== Directions for this task ==
Once every line containing "agent" has been counted, report the total for the data and nothing else.

== Dataset ==

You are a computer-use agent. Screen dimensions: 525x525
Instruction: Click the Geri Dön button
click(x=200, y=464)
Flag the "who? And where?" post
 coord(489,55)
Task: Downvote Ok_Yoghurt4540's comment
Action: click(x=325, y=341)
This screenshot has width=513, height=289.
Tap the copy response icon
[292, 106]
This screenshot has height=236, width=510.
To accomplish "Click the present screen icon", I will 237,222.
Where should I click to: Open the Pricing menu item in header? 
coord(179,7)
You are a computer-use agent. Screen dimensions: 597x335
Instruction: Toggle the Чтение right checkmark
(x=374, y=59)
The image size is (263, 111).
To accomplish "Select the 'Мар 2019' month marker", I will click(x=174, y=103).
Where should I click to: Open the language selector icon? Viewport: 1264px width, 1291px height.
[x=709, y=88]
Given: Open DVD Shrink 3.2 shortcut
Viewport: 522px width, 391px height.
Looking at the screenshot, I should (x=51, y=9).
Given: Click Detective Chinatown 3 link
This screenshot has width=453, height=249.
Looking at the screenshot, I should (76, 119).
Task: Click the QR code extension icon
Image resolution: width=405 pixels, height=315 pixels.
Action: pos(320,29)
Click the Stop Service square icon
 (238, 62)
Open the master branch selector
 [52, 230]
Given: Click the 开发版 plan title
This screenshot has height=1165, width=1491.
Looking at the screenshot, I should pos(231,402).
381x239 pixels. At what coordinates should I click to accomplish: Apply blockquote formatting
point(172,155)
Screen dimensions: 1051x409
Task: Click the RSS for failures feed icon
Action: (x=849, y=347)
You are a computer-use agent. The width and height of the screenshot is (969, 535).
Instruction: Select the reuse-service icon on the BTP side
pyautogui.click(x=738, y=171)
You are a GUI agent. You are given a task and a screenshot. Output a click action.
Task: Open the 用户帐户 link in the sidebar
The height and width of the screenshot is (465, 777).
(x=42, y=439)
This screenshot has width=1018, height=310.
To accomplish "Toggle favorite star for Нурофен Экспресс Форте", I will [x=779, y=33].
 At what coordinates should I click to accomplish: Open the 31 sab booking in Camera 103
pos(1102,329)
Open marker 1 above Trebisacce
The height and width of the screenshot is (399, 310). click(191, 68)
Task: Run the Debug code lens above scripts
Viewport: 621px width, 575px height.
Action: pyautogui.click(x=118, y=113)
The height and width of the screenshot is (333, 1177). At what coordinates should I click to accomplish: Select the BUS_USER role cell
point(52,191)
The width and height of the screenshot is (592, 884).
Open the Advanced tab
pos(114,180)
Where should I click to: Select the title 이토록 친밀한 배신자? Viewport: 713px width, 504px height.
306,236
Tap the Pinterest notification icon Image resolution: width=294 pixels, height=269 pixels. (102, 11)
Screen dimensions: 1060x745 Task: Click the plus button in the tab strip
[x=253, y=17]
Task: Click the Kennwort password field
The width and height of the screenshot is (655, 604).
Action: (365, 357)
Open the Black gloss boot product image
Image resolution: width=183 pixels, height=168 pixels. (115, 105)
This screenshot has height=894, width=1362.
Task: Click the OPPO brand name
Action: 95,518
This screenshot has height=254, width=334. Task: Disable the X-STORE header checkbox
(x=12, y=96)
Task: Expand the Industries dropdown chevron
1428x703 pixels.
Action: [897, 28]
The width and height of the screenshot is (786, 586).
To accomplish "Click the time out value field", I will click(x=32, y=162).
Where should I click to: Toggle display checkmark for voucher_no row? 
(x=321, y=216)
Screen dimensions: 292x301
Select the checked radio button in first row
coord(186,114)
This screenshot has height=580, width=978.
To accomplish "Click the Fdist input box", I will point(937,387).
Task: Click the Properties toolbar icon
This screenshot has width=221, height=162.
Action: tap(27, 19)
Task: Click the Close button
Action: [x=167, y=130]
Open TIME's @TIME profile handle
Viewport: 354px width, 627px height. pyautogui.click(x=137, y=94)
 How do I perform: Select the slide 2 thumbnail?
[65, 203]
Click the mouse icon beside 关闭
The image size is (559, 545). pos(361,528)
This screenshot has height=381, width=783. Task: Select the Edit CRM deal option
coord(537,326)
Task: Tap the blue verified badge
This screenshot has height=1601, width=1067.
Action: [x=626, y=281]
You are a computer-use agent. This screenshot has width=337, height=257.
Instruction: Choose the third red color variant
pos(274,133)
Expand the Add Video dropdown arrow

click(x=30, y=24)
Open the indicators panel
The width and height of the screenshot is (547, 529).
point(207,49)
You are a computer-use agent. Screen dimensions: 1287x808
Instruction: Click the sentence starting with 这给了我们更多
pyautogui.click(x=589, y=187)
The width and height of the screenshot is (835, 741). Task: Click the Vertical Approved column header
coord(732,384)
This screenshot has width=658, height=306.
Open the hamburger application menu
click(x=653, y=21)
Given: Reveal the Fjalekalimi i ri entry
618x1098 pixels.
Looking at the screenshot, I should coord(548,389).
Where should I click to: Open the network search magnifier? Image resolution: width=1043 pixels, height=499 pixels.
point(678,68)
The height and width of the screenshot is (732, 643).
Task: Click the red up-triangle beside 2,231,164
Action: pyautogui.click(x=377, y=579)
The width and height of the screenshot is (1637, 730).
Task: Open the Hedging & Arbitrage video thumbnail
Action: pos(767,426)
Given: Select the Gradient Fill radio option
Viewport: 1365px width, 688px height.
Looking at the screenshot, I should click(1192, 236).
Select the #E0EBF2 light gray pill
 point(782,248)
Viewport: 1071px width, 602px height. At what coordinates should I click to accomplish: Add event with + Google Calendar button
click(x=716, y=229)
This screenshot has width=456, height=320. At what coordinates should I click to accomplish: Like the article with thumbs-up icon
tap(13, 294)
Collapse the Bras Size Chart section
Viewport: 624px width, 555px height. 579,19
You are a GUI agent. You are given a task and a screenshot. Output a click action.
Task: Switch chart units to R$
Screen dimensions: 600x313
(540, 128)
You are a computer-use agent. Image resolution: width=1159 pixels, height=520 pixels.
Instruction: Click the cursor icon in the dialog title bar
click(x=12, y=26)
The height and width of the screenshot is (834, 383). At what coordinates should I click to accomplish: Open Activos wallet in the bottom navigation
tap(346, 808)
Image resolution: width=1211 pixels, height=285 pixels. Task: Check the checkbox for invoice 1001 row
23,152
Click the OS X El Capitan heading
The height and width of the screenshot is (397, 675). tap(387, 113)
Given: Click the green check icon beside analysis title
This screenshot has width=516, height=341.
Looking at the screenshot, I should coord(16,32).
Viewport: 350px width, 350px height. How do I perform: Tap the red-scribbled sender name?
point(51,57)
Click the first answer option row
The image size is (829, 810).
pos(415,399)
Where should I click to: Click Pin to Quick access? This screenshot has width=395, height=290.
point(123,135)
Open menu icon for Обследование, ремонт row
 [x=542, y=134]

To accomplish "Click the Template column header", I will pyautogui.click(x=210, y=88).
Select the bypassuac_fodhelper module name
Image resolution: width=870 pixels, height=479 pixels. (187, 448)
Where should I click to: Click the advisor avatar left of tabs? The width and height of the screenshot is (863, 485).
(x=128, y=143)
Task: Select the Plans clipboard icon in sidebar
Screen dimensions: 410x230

== Result ==
8